Fleda went to her window, for the moon rode high and her childish habit had never been forgotten. But surely the face that looked out that night

was as the face of an angel. In all the pouring moonbeams that filled the air, she could see nothing but the flood of God's goodness on a dark world. And her heart that night had nothing but an unbounded and unqualified thanksgiving for all the "gentle discipline" they had felt; for every sorrow and weariness and disappointment; except besides the prayer, almost too deep to be put into words, that its due and hoped-for fruit might be brought forth unto perfection.

CHAPTER XXVII.

If I become not a cart as well as another man, a plague on my bringing up. Shakspeare.

E

VERY day could not be as bright as the last, even by the help of pitch-pine knots. They blazed indeed, many a time, but the blaze shone upon faces that it could not sometimes light up. Matters drew gradually within a smaller and smaller compass. Another five dollars came from uncle Orrin, and the hope of more; but these were carefully laid by to pay Philetus; and for all other wants of the household, excepting those the farm supplied, the family were dependent on mere driblets of sums. None came from Mr. Rossitur. Hugh managed to collect a very little. That kept them from absolute distress; that, and Fleda's delicate instrumentality. Regular dinners were given up, fresh meat being now unheard-of, unless when a kind neighbour made them a present; and appetite would have lagged sadly but for Fleda's untiring care. She thought no time nor pains ill-bestowed which could prevent her aunt and Hugh from feeling the want of old comforts; and her nicest skill was displayed in varying the combinations of their very few and simple stores. The diversity and deliciousness of her bread-stuffs, Barby said, was "beyond everything!" and a cup of rich coffee was found to cover all deficiencies of removes and entremêts; and this was always served, Barby said further, as if the President of the United States was expected. Fleda never permitted the least slackness in the manner of doing this or anything else that she could control.

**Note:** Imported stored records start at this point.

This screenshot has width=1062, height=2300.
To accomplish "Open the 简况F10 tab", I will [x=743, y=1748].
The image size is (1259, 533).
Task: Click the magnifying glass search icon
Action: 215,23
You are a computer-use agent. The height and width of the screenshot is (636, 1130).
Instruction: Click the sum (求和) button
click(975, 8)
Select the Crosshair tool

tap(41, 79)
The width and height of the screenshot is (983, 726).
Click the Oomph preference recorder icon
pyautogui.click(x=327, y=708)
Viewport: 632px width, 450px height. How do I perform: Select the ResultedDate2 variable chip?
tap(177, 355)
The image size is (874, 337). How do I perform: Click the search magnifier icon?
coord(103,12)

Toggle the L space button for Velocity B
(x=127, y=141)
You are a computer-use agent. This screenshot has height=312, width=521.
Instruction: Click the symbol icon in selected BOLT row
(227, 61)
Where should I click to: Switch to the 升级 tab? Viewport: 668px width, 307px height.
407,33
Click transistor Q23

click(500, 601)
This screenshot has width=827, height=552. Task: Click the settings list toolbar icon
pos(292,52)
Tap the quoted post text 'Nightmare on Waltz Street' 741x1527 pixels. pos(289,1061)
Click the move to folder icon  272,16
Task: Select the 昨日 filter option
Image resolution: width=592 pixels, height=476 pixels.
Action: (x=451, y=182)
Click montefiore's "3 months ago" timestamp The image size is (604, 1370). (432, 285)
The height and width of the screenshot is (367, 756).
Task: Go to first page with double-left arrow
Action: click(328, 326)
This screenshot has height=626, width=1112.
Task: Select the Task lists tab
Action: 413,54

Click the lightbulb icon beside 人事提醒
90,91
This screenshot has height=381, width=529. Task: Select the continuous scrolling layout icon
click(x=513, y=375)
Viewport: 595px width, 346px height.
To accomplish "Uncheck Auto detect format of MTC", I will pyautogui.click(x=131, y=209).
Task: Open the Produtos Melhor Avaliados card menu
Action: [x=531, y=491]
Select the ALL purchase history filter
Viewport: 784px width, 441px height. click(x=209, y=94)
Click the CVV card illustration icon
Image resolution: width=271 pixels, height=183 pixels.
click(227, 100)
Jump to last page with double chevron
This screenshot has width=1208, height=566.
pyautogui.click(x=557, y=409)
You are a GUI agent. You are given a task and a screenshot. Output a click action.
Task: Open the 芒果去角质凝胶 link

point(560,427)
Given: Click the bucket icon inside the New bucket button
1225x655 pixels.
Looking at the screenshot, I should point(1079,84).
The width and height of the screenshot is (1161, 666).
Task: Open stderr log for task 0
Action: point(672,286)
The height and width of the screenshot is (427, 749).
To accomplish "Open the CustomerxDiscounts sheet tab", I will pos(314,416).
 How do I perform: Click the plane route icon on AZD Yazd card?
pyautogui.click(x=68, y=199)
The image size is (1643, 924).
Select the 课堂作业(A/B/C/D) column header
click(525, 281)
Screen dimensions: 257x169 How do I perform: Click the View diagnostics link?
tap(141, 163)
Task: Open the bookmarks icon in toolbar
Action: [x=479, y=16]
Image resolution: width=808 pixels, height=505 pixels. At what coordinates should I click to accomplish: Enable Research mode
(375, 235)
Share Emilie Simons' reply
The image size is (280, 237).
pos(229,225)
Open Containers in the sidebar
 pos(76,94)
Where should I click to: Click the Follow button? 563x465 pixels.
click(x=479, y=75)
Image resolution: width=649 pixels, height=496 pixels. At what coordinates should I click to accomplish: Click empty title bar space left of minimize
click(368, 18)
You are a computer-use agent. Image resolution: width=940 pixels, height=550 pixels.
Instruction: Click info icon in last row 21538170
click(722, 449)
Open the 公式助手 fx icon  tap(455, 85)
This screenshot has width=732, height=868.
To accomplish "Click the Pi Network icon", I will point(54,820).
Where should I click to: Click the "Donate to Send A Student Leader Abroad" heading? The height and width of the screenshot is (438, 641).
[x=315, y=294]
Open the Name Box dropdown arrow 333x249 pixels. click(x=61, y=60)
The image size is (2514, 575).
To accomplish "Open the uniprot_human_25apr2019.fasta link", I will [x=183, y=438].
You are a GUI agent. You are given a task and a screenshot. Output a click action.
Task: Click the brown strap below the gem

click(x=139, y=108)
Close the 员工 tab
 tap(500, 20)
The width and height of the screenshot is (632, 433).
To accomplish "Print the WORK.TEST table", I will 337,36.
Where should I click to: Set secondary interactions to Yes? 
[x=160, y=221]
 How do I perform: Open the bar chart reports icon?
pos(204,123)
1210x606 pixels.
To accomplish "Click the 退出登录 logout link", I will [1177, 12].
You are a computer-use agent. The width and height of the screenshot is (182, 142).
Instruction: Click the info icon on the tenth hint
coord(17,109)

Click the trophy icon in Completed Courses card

Mr. Plumfield had sent down an opportune present of a fine porker. One cold day in the beginning of February Fleda was busy in the kitchen making something for dinner, and Hugh at another table was vigorously chopping sausage-meat.

"I should like to have some cake again," said Fleda.

"Well, why don't you?" said Hugh, chopping away.

"No eggs, Mr. Rossitur; and can't afford 'em at two shillings a dozen. I believe I am getting discontented. I have a great desire to do something to distinguish myself. I would make a plum pudding if I had raisins, but there is not one in the house."